**What the exercise asks**
Of the records that follow, copy only the lines from the line containing "Southeast Missouri State (560, 578)" to the line containing "Quantity (476, 159)", both included, exactly as written.
Segment Start: Exercise input
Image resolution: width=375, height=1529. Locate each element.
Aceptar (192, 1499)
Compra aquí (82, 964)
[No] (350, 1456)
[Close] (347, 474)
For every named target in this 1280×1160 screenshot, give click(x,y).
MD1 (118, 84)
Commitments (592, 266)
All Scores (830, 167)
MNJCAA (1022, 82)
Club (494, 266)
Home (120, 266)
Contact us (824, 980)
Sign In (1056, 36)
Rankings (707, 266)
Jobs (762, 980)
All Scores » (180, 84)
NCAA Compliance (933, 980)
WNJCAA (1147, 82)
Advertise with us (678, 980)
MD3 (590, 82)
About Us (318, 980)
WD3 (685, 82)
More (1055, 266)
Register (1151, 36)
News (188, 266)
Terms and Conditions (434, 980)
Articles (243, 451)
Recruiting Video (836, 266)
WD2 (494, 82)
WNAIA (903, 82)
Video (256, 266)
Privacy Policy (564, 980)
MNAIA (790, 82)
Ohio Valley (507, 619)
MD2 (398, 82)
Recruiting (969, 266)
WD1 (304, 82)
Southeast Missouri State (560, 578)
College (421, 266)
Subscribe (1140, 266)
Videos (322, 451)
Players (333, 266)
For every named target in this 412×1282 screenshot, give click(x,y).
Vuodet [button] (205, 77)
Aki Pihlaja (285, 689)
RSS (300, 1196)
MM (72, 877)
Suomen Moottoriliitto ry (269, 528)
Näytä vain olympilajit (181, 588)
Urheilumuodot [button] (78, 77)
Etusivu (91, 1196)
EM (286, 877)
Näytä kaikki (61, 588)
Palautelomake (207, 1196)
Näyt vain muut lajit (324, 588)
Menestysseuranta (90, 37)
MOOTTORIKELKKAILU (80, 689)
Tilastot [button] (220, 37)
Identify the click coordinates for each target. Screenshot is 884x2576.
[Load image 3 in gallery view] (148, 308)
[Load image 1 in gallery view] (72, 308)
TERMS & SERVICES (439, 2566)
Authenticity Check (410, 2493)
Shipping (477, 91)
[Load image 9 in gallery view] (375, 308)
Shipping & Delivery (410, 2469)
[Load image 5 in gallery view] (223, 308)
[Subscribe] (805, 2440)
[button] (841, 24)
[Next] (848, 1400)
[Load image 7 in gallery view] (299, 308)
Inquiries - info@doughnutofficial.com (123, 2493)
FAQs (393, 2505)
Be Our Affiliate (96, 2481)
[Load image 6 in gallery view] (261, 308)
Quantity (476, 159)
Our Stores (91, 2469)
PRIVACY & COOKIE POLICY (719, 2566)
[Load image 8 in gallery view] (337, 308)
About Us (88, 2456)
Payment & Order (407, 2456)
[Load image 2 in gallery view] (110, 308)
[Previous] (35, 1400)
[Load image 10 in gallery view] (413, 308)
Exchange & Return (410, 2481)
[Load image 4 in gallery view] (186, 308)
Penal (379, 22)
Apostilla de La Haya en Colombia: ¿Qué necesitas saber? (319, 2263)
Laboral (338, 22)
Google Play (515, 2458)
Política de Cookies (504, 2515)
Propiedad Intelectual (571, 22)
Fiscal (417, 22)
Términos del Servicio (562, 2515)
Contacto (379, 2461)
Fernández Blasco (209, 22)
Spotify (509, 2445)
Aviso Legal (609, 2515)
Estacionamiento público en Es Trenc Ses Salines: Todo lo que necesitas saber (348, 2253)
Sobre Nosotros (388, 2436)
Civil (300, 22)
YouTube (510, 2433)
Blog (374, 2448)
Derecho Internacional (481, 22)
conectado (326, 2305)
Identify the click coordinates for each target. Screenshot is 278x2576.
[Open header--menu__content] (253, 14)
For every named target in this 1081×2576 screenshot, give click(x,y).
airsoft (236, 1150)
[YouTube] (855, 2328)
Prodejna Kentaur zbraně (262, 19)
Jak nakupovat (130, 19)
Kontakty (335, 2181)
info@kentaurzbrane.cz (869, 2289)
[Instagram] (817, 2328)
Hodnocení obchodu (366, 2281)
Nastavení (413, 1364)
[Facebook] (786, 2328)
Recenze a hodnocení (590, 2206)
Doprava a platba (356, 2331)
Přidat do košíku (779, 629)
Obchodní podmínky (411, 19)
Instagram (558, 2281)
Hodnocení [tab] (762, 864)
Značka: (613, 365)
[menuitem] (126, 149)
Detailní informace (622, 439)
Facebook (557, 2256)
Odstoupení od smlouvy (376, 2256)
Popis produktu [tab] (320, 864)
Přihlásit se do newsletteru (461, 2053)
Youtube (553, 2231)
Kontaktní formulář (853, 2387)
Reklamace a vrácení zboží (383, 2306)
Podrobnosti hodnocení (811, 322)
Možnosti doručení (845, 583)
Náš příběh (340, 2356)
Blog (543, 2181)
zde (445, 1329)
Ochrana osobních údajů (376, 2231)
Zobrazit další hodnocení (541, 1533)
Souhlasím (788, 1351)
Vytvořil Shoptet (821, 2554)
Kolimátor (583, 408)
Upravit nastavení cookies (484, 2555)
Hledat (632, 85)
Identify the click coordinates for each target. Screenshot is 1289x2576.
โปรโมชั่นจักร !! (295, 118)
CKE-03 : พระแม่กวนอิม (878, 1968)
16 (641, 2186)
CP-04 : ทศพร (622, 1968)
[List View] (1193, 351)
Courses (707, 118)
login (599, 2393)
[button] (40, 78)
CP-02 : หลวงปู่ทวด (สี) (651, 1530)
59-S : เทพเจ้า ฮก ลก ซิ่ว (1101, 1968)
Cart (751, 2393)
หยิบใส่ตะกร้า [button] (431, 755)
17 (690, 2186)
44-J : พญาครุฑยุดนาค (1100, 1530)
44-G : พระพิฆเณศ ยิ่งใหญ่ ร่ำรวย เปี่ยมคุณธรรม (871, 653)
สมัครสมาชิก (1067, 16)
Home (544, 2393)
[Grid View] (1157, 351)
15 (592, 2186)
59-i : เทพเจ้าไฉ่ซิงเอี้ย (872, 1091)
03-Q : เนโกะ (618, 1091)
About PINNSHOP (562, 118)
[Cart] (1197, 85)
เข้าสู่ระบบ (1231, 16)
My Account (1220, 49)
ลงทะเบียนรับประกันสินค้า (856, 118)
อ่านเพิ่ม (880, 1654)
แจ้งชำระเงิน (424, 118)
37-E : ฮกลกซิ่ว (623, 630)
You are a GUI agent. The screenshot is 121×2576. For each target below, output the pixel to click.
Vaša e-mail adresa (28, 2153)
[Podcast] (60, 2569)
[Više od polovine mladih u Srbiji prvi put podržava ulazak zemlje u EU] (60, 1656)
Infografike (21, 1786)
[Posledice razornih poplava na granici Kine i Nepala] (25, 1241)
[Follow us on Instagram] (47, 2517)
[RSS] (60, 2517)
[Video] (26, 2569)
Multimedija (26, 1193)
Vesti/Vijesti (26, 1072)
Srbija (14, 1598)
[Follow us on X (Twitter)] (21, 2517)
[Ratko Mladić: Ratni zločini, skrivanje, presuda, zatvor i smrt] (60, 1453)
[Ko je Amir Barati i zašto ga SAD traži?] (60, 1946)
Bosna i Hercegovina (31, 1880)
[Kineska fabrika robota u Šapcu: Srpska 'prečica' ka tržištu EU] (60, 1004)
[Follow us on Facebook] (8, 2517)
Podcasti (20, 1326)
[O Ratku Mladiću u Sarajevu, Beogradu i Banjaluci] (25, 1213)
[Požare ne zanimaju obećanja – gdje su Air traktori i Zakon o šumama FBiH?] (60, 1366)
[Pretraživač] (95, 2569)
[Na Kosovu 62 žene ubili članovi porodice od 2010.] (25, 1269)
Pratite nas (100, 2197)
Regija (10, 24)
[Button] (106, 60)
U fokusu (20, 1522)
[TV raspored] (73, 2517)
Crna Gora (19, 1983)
Segment End: Exercise input
**Written solution**
Southeast Missouri State (560, 578)
College (421, 266)
Subscribe (1140, 266)
Videos (322, 451)
Players (333, 266)
For every named target in this 412×1282 screenshot, give click(x,y).
Vuodet [button] (205, 77)
Aki Pihlaja (285, 689)
RSS (300, 1196)
MM (72, 877)
Suomen Moottoriliitto ry (269, 528)
Näytä vain olympilajit (181, 588)
Urheilumuodot [button] (78, 77)
Etusivu (91, 1196)
EM (286, 877)
Näytä kaikki (61, 588)
Palautelomake (207, 1196)
Näyt vain muut lajit (324, 588)
Menestysseuranta (90, 37)
MOOTTORIKELKKAILU (80, 689)
Tilastot [button] (220, 37)
Identify the click coordinates for each target. Screenshot is 884x2576.
[Load image 3 in gallery view] (148, 308)
[Load image 1 in gallery view] (72, 308)
TERMS & SERVICES (439, 2566)
Authenticity Check (410, 2493)
Shipping (477, 91)
[Load image 9 in gallery view] (375, 308)
Shipping & Delivery (410, 2469)
[Load image 5 in gallery view] (223, 308)
[Subscribe] (805, 2440)
[button] (841, 24)
[Next] (848, 1400)
[Load image 7 in gallery view] (299, 308)
Inquiries - info@doughnutofficial.com (123, 2493)
FAQs (393, 2505)
Be Our Affiliate (96, 2481)
[Load image 6 in gallery view] (261, 308)
Quantity (476, 159)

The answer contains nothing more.